PREFER get-route-details-between-points for fewer than 5 stops.

The model will respect the guidance most of the time. Combined with rate-limiting at the server, you have two layers: the LLM avoids expensive calls when it doesn’t need them, the server enforces the limit when it does.

7. Return shape: structured, not prose

Tool outputs that are big blobs of natural-language prose are wasteful. The LLM has to parse them again. Return structured data:

// Avoid: prose-shaped tool output
"I found 3 restaurants near Brandenburger Tor: Café Einstein at 4.6 stars, the Barn Roastery at 4.7 stars, and Distrikt Coffee at 4.6 stars. Café Einstein is closest at 250m..."
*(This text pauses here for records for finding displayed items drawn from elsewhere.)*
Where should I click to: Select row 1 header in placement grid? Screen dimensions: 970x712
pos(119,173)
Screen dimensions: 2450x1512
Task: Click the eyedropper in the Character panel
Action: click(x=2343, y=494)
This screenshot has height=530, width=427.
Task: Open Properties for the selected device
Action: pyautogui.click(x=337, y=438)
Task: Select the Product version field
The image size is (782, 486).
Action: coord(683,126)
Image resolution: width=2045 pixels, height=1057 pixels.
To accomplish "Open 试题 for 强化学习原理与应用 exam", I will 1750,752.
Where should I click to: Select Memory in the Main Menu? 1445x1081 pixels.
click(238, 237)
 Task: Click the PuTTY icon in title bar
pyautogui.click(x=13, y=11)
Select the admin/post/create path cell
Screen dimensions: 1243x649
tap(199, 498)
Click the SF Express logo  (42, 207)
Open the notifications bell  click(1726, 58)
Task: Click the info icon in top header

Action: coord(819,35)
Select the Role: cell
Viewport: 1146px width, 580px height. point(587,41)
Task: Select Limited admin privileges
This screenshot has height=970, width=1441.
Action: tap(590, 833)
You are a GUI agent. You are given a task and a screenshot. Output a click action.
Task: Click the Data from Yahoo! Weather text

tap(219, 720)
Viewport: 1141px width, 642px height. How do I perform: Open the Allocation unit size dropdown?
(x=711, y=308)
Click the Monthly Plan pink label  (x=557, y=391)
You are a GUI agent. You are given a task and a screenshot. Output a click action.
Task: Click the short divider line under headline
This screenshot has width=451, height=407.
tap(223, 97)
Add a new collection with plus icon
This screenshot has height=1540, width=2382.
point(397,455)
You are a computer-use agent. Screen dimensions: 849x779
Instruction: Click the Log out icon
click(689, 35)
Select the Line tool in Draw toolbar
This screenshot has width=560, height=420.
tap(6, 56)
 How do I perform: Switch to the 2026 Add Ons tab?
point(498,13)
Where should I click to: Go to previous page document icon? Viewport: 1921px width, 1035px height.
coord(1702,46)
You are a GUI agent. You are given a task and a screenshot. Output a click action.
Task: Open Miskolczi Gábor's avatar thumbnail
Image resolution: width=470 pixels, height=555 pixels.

// Prefer: structured data, agent renders the prose
{
  "results": [
    { "name": "The Barn Roastery", "rating": 4.7, "distanceMeters": 320 },
    { "name": "Café Einstein", "rating": 4.6, "distanceMeters": 250 },
    { "name": "Distrikt Coffee", "rating": 4.6, "distanceMeters": 410 }
  ],
  "totalFound": 3
}

The model can iterate over results directly, sort, filter, decide. With prose, it has to parse before it can act.

Compose the user-facing prose in the agent’s response, not in your tool’s response.

What I no longer do

A few practices I’ve stopped doing:

Over-using “auto” tools that try to do many things based on argument shape. They confuse models. One tool, one job.
Hiding internal IDs in opaque cookies (“pass cursor: 'abc123' to paginate”). Models lose them across turns. Use simple offset / limit pagination instead.
Returning HTML or markdown in tool responses. Just data. The LLM does the rendering.

The mental model

Treat your tool surface like an API for a junior engineer. Names that mean what they say. Arguments that fill in the way they read. Errors that suggest what to try next. Outputs that are easy to chain into the next decision.

If your junior engineer would file a bug against your tool’s design, your LLM is probably already silently working around it. You just can’t see the work-around because the LLM is too polite to complain.

Practical checklist

When I review a new tool, this is the list I run:

Name is verb-first and self-describing
Description says when to use AND when not to use
Argument names are full words, not abbrevs
Required vs nullable is correct in the schema
Bounds and defaults documented in argument descriptions
Errors return a structured envelope with code, message, retryable, suggestedAction
Side-effecting tools accept idempotencyKey
Expensive tools warn in their description; cheap alternatives mentioned
Return shape is structured data, not prose

If a tool clears all nine, agents use it correctly the first time. If it fails three or more, you’ll spend the next sprint adding “the agent keeps doing X” defensive patches.

The MCP servers I’ve shipped follow this checklist. So do the agentic systems built on top of them. The pattern transfers.